===== DATA RECORDS

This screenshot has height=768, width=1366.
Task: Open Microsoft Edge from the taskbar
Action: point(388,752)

==========
===== DATA RECORDS

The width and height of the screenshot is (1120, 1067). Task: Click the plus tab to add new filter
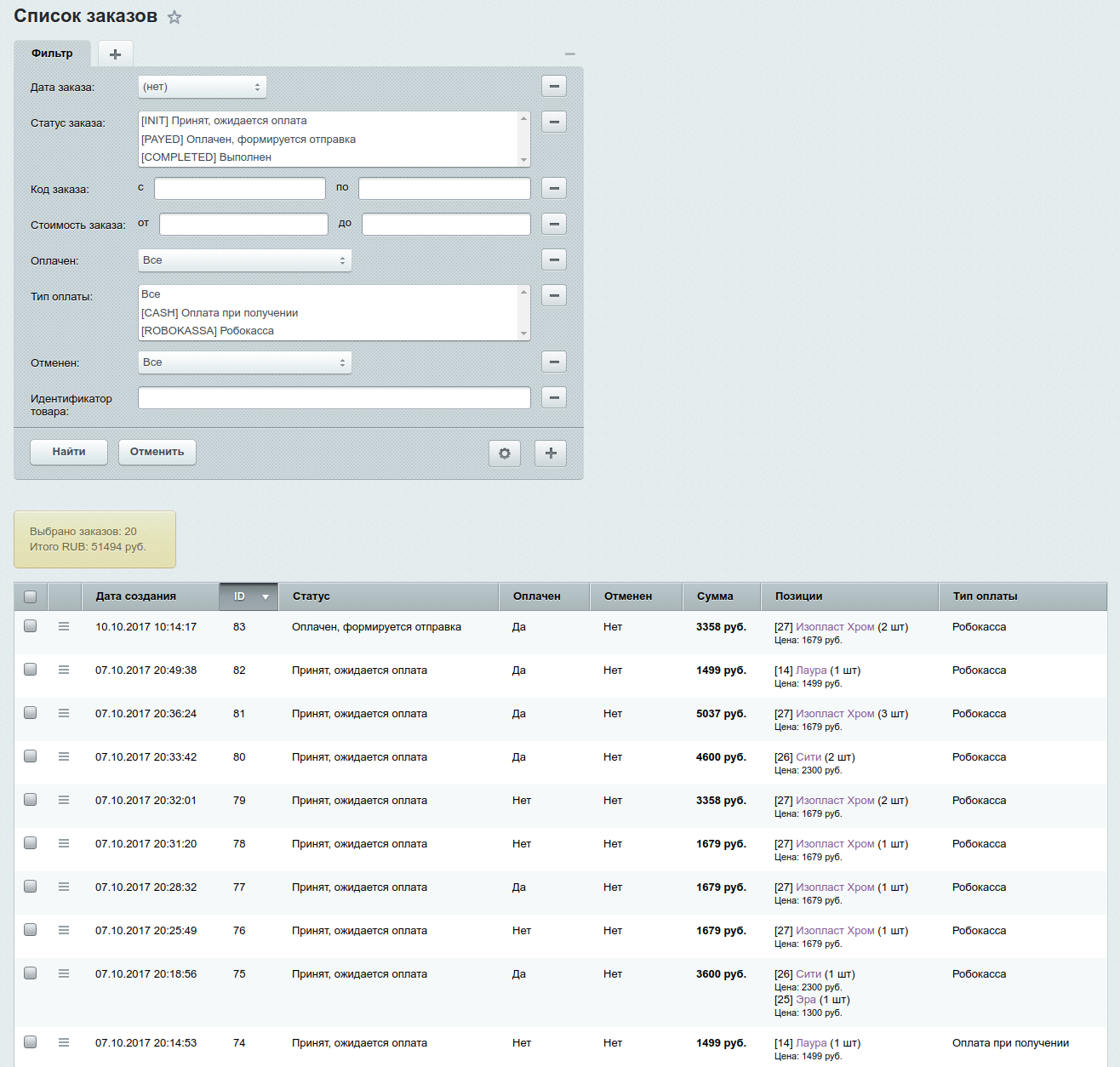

==========
===== DATA RECORDS

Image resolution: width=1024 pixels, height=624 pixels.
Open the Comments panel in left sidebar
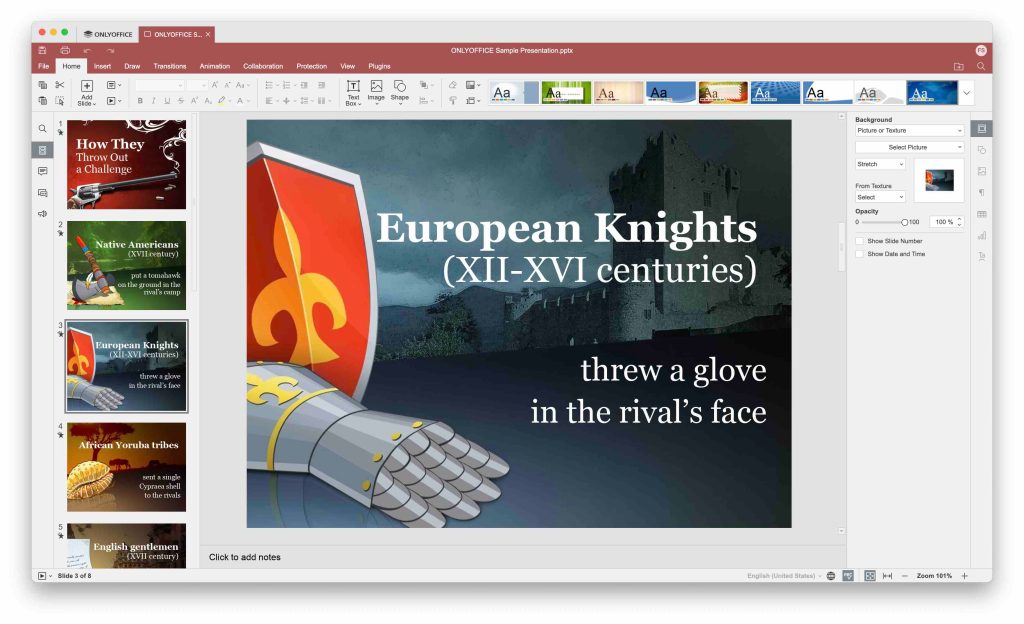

==========

GOAL OF THE EXERCISE :: Edit the part that opens with the line containing "This screenshot has height=768, width=1366." and closes with the line containing "Action: point(388,752)", swapping "taskbar" for "Start menu" and keeping everything else the same. Give back only those lines.

ANSWER IN FULL ::
This screenshot has height=768, width=1366.
Task: Open Microsoft Edge from the Start menu
Action: point(388,752)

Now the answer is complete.